Jones ended his career with an 886-224 record, two state championships, two runner-up finishes, 10 region titles and eight city titles.
Stanley played basketball and football at Carver High and said the basketball team was a duplication of how Jones coached them to play the game.
“We were a reflection of him,” said Stanley, who was team captain on Carver’s 1967 football team that lost to Dalton, 14-12, in the state championship game at Grady Stadium in Atlanta. “Coach Jones was a fiery coach and we followed his lead. We weren’t tall, but we were all good ballhandlers. We were a fastbreak team and played great defense.”
Stanley, the first black all-state player in Georgia after integration, went on to play football at West Virginia University under coach Bobby Bowden.
In 1967, Carver went 31-1 and won the first integrated state Class 2A championship sponsored by GHSA.

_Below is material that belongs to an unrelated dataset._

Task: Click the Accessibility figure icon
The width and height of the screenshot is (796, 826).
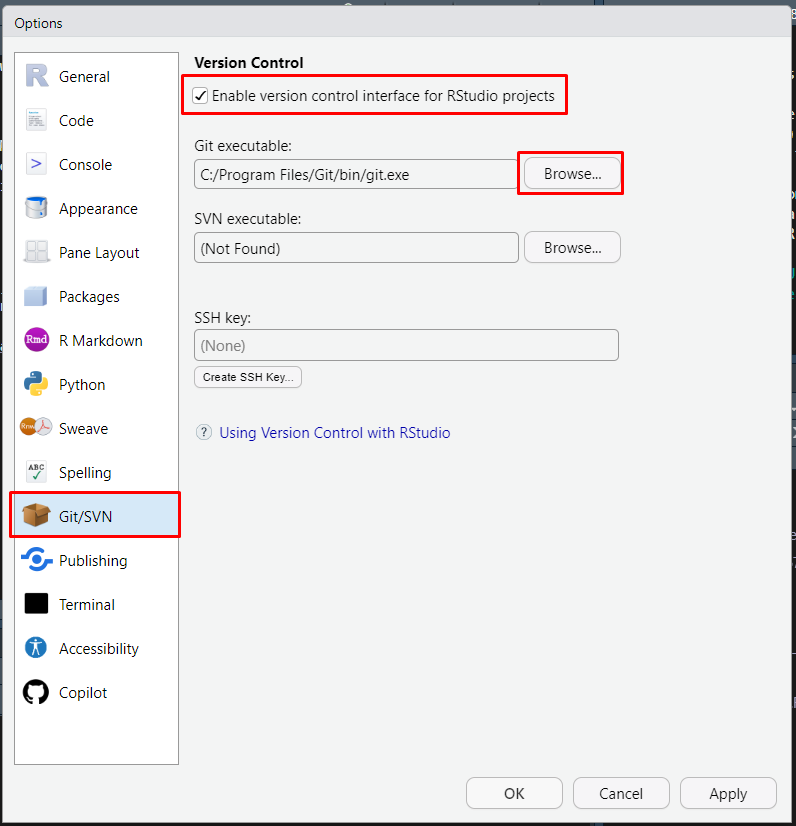Action: [37, 649]

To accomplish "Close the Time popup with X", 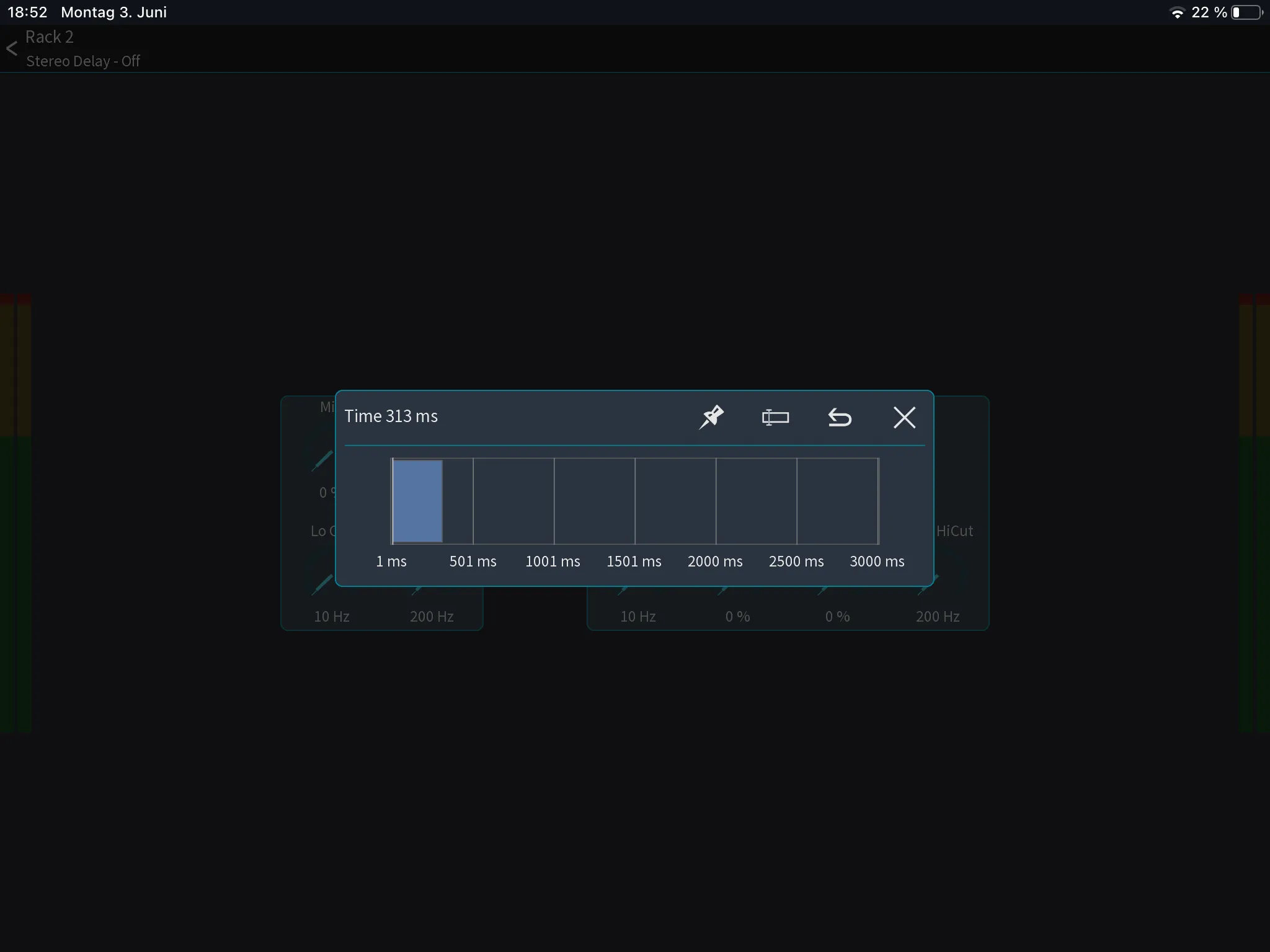I will (x=904, y=417).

“But (the 1969) bunch was the best team I ever had,” Jones said.
Bell told the audience that he and Jones “go back a long way.”
“Coach Jones is a worthy recipient of this honor,” Bell said. “He was an athlete at Booker T. Washington High School and attended Tuskegee College, Atlanta University and the University of Georgia. His first job after college was in 1958 back at Booker T. Washington as the girls basketball coach. In two years, he had a record of 33-11.
The next year he coached the boys team and won the last city championship in the 1965-66 school year. Carver won the state championship in 1967 and that was, which didn’t have a gym to practice in, was one the best teams in the country.”